I assume you define GlobalPooling as a pooling operation returning an activation with a spatial size of 1x1?
If so, nn.AdaptiveAvgPool2d(output_size=(1, 1)) should work:
x = torch.randn(2, 3, 224, 224)
pool = nn.AdaptiveAvgPool2d(output_size=(1, 1))
out = pool(x)
print(out.shape)
# torch.Size([2, 3, 1, 1])
Thank you. I’m still figuring out how to extract the maximum information without using FC layers but convs only.
I think the layer proposed in the post should work, but the channels dimension is still uncontrolled I think, not sure how to go about making it 4 or the number of classes.
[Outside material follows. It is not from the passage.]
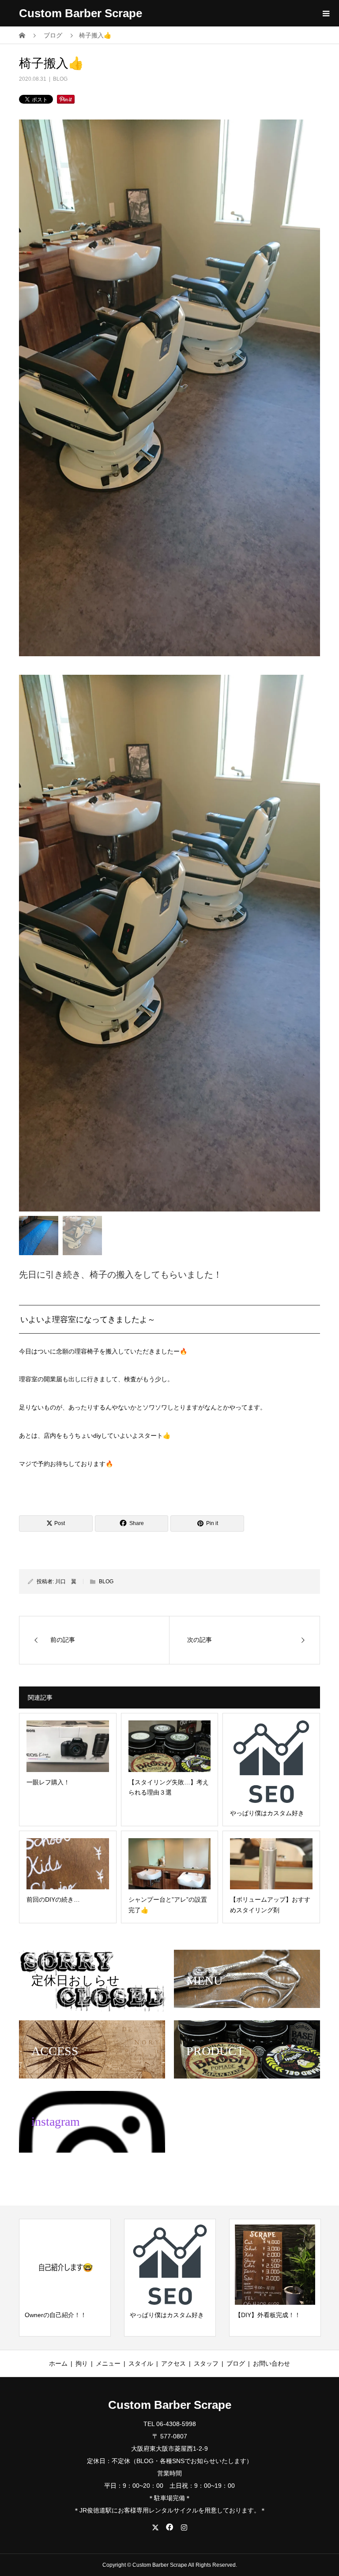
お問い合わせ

thinking of this currently:
class ClassificationHead(nn.Module):
"""
Classification of the image rotation angle.
Args:
input_size: the size of the input image
"""
def __init__(self, input_size: int):
super().__init__()
# self.fc1 = nn.Linear(input_size, 24)
# self.relu1 = nn.ReLU()
# self.dropout1 = nn.Dropout(0.1)
self.flatten = nn.Flatten()
self.gap = nn.AdaptiveAvgPool2d((1, 1))
self.fc2 = nn.Linear(input_size, 4)